(Data entries)
__________________________________________________

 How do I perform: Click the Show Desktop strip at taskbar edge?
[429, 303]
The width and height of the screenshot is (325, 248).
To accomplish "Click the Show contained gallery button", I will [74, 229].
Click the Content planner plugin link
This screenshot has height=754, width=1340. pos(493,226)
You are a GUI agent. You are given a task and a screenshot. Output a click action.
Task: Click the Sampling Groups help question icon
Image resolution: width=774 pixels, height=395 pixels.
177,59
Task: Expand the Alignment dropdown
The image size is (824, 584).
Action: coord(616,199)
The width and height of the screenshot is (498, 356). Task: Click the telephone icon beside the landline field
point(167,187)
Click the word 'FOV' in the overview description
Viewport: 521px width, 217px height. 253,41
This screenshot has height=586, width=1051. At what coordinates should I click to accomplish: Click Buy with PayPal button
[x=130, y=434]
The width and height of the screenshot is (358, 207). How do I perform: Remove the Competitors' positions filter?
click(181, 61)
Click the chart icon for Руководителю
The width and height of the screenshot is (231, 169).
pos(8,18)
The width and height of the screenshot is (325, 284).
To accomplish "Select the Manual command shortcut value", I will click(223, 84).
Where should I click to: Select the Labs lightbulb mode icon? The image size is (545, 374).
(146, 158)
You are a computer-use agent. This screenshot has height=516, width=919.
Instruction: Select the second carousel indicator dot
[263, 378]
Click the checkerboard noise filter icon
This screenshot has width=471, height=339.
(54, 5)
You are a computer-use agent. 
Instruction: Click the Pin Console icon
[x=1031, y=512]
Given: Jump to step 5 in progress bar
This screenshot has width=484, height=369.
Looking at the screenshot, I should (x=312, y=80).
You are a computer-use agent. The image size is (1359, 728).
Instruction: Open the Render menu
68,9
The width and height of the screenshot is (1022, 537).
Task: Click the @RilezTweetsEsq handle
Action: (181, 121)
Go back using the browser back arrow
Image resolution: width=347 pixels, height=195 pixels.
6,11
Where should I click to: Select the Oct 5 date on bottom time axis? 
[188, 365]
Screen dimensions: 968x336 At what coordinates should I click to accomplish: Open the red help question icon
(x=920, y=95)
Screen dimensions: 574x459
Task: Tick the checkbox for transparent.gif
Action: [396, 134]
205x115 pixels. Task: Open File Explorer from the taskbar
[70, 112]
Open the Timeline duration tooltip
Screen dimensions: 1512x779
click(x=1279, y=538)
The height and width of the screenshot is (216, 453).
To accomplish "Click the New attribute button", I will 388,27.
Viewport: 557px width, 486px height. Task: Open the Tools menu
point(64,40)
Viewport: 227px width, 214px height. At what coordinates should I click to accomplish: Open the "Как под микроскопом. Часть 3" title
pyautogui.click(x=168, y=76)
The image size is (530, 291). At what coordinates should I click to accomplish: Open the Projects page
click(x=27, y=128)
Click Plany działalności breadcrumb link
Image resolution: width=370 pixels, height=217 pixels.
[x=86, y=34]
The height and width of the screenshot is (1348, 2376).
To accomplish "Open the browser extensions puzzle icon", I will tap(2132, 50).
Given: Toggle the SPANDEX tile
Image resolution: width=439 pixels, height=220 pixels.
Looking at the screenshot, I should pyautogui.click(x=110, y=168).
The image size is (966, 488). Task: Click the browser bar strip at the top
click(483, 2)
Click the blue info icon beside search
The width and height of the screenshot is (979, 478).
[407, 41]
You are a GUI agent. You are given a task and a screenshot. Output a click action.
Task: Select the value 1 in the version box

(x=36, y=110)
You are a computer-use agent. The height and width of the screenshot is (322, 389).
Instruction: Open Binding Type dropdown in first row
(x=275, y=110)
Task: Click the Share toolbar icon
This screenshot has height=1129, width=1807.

__________________________________________________

_Task brief_
Could you copy out every one of the items above word for word, without changing anything?

_Written response_
 How do I perform: Click the Show Desktop strip at taskbar edge?
[429, 303]
The width and height of the screenshot is (325, 248).
To accomplish "Click the Show contained gallery button", I will [74, 229].
Click the Content planner plugin link
This screenshot has height=754, width=1340. pos(493,226)
You are a GUI agent. You are given a task and a screenshot. Output a click action.
Task: Click the Sampling Groups help question icon
Image resolution: width=774 pixels, height=395 pixels.
177,59
Task: Expand the Alignment dropdown
The image size is (824, 584).
Action: coord(616,199)
The width and height of the screenshot is (498, 356). Task: Click the telephone icon beside the landline field
point(167,187)
Click the word 'FOV' in the overview description
Viewport: 521px width, 217px height. 253,41
This screenshot has height=586, width=1051. At what coordinates should I click to accomplish: Click Buy with PayPal button
[x=130, y=434]
The width and height of the screenshot is (358, 207). How do I perform: Remove the Competitors' positions filter?
click(181, 61)
Click the chart icon for Руководителю
The width and height of the screenshot is (231, 169).
pos(8,18)
The width and height of the screenshot is (325, 284).
To accomplish "Select the Manual command shortcut value", I will click(223, 84).
Where should I click to: Select the Labs lightbulb mode icon? The image size is (545, 374).
(146, 158)
You are a computer-use agent. This screenshot has height=516, width=919.
Instruction: Select the second carousel indicator dot
[263, 378]
Click the checkerboard noise filter icon
This screenshot has width=471, height=339.
(54, 5)
You are a computer-use agent. 
Instruction: Click the Pin Console icon
[x=1031, y=512]
Given: Jump to step 5 in progress bar
This screenshot has width=484, height=369.
Looking at the screenshot, I should (x=312, y=80).
You are a computer-use agent. The image size is (1359, 728).
Instruction: Open the Render menu
68,9
The width and height of the screenshot is (1022, 537).
Task: Click the @RilezTweetsEsq handle
Action: (181, 121)
Go back using the browser back arrow
Image resolution: width=347 pixels, height=195 pixels.
6,11
Where should I click to: Select the Oct 5 date on bottom time axis? 
[188, 365]
Screen dimensions: 968x336 At what coordinates should I click to accomplish: Open the red help question icon
(x=920, y=95)
Screen dimensions: 574x459
Task: Tick the checkbox for transparent.gif
Action: [396, 134]
205x115 pixels. Task: Open File Explorer from the taskbar
[70, 112]
Open the Timeline duration tooltip
Screen dimensions: 1512x779
click(x=1279, y=538)
The height and width of the screenshot is (216, 453).
To accomplish "Click the New attribute button", I will 388,27.
Viewport: 557px width, 486px height. Task: Open the Tools menu
point(64,40)
Viewport: 227px width, 214px height. At what coordinates should I click to accomplish: Open the "Как под микроскопом. Часть 3" title
pyautogui.click(x=168, y=76)
The image size is (530, 291). At what coordinates should I click to accomplish: Open the Projects page
click(x=27, y=128)
Click Plany działalności breadcrumb link
Image resolution: width=370 pixels, height=217 pixels.
[x=86, y=34]
The height and width of the screenshot is (1348, 2376).
To accomplish "Open the browser extensions puzzle icon", I will tap(2132, 50).
Given: Toggle the SPANDEX tile
Image resolution: width=439 pixels, height=220 pixels.
Looking at the screenshot, I should pyautogui.click(x=110, y=168).
The image size is (966, 488). Task: Click the browser bar strip at the top
click(483, 2)
Click the blue info icon beside search
The width and height of the screenshot is (979, 478).
[407, 41]
You are a GUI agent. You are given a task and a screenshot. Output a click action.
Task: Select the value 1 in the version box

(x=36, y=110)
You are a computer-use agent. The height and width of the screenshot is (322, 389).
Instruction: Open Binding Type dropdown in first row
(x=275, y=110)
Task: Click the Share toolbar icon
This screenshot has height=1129, width=1807.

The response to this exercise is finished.